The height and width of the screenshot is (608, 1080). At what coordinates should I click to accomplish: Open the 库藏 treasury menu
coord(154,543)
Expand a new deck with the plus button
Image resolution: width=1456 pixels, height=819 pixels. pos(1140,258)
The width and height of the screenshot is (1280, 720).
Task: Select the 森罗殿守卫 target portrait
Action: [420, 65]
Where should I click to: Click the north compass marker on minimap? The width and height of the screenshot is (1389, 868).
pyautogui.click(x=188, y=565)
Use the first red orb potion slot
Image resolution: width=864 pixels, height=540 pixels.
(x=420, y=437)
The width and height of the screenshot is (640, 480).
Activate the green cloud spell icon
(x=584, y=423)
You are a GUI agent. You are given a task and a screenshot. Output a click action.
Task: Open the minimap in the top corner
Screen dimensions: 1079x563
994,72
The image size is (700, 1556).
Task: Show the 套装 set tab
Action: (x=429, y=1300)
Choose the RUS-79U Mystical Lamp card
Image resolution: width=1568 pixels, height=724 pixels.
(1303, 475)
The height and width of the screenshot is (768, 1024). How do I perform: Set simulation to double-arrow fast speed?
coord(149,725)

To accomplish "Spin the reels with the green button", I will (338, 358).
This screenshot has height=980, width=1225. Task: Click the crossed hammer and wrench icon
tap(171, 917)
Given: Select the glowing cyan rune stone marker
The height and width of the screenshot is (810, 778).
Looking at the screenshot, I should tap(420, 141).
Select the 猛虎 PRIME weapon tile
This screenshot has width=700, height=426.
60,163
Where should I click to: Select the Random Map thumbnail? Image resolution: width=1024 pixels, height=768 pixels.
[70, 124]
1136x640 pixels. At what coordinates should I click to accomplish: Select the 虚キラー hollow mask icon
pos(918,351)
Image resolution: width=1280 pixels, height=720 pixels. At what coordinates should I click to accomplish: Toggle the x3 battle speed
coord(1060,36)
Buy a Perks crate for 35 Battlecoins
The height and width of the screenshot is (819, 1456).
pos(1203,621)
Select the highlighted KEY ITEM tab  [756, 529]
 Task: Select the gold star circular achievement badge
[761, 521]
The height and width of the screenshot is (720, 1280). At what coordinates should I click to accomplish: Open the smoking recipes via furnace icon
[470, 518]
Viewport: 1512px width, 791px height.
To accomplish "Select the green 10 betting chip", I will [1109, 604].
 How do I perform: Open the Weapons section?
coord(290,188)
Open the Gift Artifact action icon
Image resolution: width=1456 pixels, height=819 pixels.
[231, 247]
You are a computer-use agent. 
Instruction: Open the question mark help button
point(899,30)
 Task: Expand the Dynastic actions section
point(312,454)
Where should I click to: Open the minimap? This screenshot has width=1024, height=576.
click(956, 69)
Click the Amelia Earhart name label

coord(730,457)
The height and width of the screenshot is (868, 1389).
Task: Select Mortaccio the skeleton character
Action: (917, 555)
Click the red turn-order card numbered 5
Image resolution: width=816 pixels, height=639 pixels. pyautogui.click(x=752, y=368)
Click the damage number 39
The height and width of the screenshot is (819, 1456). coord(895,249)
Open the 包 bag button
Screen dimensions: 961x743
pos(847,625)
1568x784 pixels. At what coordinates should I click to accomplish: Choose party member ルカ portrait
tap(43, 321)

_GIVEN TASK_. Format as a JSON list of strings, one per line and omitting blank lines, everything from the line containing "Open the Gift Artifact action icon" through the line containing "Action: (917, 555)", both ends included.

_TASK ANSWER_.
[
  "Open the Gift Artifact action icon",
  "Image resolution: width=1456 pixels, height=819 pixels.",
  "[231, 247]",
  "You are a computer-use agent. ",
  "Instruction: Open the question mark help button",
  "point(899,30)",
  " Task: Expand the Dynastic actions section",
  "point(312,454)",
  "Where should I click to: Open the minimap? This screenshot has width=1024, height=576.",
  "click(956, 69)",
  "Click the Amelia Earhart name label",
  "coord(730,457)",
  "The height and width of the screenshot is (868, 1389).",
  "Task: Select Mortaccio the skeleton character",
  "Action: (917, 555)"
]